Wednesday, 8 April 2009

Hanging on

I haven't posted recently because I am sick of sounding miserable. In reality I am not that bad, or at least, I am not that bad most of the time. I suppose I shouldn't worry about sounding miserable, this is, after all an IF blog. I just needed a break, to take a step back from it all.

This month/cycle was the first time, since the laparoscopy in December, that my fertility monitor showed an egg. I was beginning to think that the lovely Al S.ugar (the name I have, belatedly, decided to give our consultant) had done something to my ovaries when he was having a rummage round. So, the mission has been on. We have given it our best shot (lots of sex) and, as a result, I was hopeful. Now, I've always got hope towards the end of a 2ww but, this month I was more than hopeful, I was convinced. Convinced that if this is going to happen for us naturally then this cycle would be our best chance.
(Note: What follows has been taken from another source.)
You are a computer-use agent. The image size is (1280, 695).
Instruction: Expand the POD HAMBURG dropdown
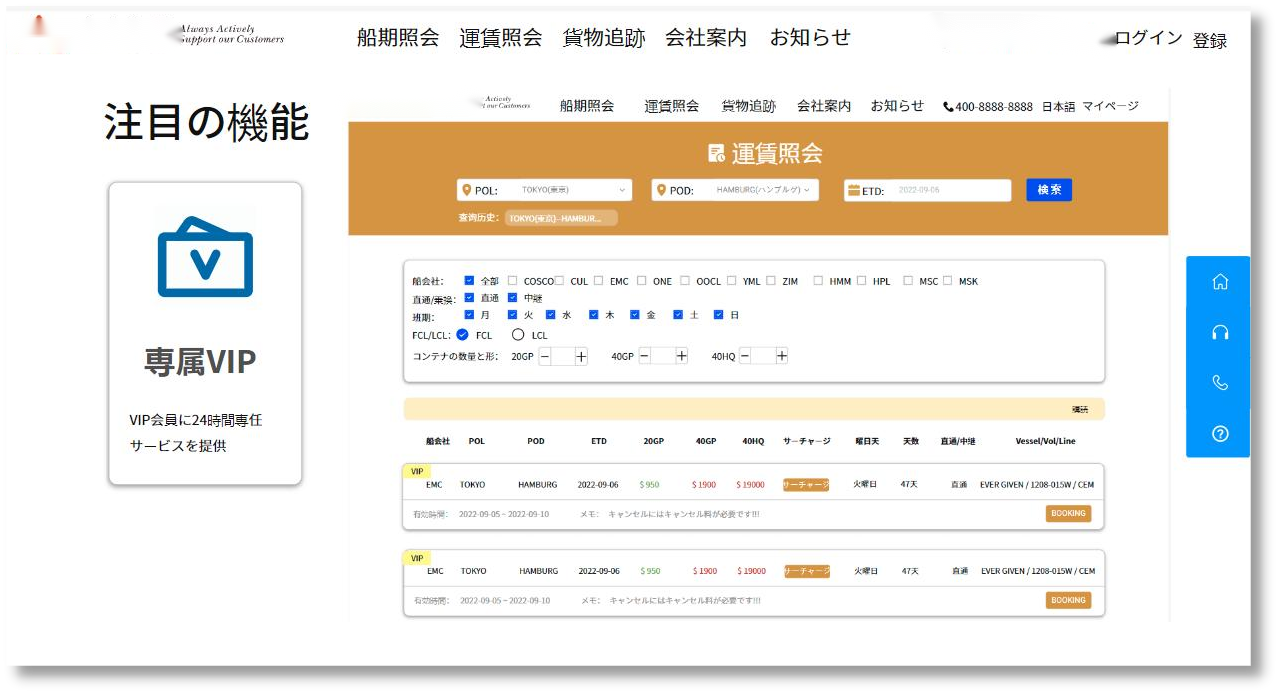click(807, 189)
I started spotting yesterday.

And the mad IF woman reappeared.

One side of my brain was telling me that it was game over whilst the other side whispered the words implantation bleeding. The rational side knows how unlikely that is (I'm getting all the usual PMT symptoms) but the irrational side just won't let it lie until I am hit by the inevitable flood gates.

This isn't going to be our month.

On the bright side, only 8 weeks until our next appointment.

Only! I can't believe I have written that. It feels like forever since my laparoscopy. I am so sick of waiting.

Other news, we are moving tomorrow! Finally, after living in limbo for two years we have decided enough is enough. The house is being left empty as we have had no interest in either renting or buying which isn't ideal but, I'm beyond caring. Looking forward to the move and a week off.

1 comment:

Liz said...

Hello! Great to see you posting again. And glad you are taking the plunge with the move - you sounded totally fed up with where you are.

Sorry this cycle is going down the pan again but you still (possibly) have a couple more before the appointment so don't give up.